[Rows of pointing data]
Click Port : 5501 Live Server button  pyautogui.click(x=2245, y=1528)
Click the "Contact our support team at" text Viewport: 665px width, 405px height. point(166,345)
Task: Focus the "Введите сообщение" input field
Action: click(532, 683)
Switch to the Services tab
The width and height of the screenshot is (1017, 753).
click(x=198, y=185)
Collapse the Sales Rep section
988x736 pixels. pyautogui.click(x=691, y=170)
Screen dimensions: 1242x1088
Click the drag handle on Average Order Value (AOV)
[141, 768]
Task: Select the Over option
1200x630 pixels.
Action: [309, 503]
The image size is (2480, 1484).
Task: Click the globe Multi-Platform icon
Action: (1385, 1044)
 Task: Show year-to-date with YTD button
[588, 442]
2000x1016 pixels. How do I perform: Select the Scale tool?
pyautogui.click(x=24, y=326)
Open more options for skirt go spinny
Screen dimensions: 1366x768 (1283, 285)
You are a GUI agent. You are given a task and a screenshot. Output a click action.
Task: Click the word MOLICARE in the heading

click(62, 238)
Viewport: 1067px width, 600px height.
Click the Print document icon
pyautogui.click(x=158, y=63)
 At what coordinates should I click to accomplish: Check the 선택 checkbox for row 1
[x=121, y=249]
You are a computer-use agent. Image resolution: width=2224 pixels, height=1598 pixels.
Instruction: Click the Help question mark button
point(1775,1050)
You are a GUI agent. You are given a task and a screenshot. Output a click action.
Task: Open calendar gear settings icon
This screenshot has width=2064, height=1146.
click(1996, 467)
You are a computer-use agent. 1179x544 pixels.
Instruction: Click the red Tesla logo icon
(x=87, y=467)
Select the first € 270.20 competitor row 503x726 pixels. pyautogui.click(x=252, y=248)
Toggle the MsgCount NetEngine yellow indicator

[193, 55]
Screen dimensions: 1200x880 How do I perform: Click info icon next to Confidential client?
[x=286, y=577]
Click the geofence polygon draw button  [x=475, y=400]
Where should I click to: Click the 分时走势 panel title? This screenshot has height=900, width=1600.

> _PROBLEM STATEMENT_
Rewrite the material above, changing each "Instruction" to "Step" and leaving everything else as it is.

> _CORRECT RESPONSE_
Click Port : 5501 Live Server button  pyautogui.click(x=2245, y=1528)
Click the "Contact our support team at" text Viewport: 665px width, 405px height. point(166,345)
Task: Focus the "Введите сообщение" input field
Action: click(532, 683)
Switch to the Services tab
The width and height of the screenshot is (1017, 753).
click(x=198, y=185)
Collapse the Sales Rep section
988x736 pixels. pyautogui.click(x=691, y=170)
Screen dimensions: 1242x1088
Click the drag handle on Average Order Value (AOV)
[141, 768]
Task: Select the Over option
1200x630 pixels.
Action: [309, 503]
The image size is (2480, 1484).
Task: Click the globe Multi-Platform icon
Action: (1385, 1044)
 Task: Show year-to-date with YTD button
[588, 442]
2000x1016 pixels. How do I perform: Select the Scale tool?
pyautogui.click(x=24, y=326)
Open more options for skirt go spinny
Screen dimensions: 1366x768 (1283, 285)
You are a GUI agent. You are given a task and a screenshot. Output a click action.
Task: Click the word MOLICARE in the heading

click(62, 238)
Viewport: 1067px width, 600px height.
Click the Print document icon
pyautogui.click(x=158, y=63)
 At what coordinates should I click to accomplish: Check the 선택 checkbox for row 1
[x=121, y=249]
You are a computer-use agent. Image resolution: width=2224 pixels, height=1598 pixels.
Step: Click the Help question mark button
point(1775,1050)
You are a GUI agent. You are given a task and a screenshot. Output a click action.
Task: Open calendar gear settings icon
This screenshot has width=2064, height=1146.
click(1996, 467)
You are a computer-use agent. 1179x544 pixels.
Step: Click the red Tesla logo icon
(x=87, y=467)
Select the first € 270.20 competitor row 503x726 pixels. pyautogui.click(x=252, y=248)
Toggle the MsgCount NetEngine yellow indicator

[193, 55]
Screen dimensions: 1200x880 How do I perform: Click info icon next to Confidential client?
[x=286, y=577]
Click the geofence polygon draw button  [x=475, y=400]
Where should I click to: Click the 分时走势 panel title? This screenshot has height=900, width=1600.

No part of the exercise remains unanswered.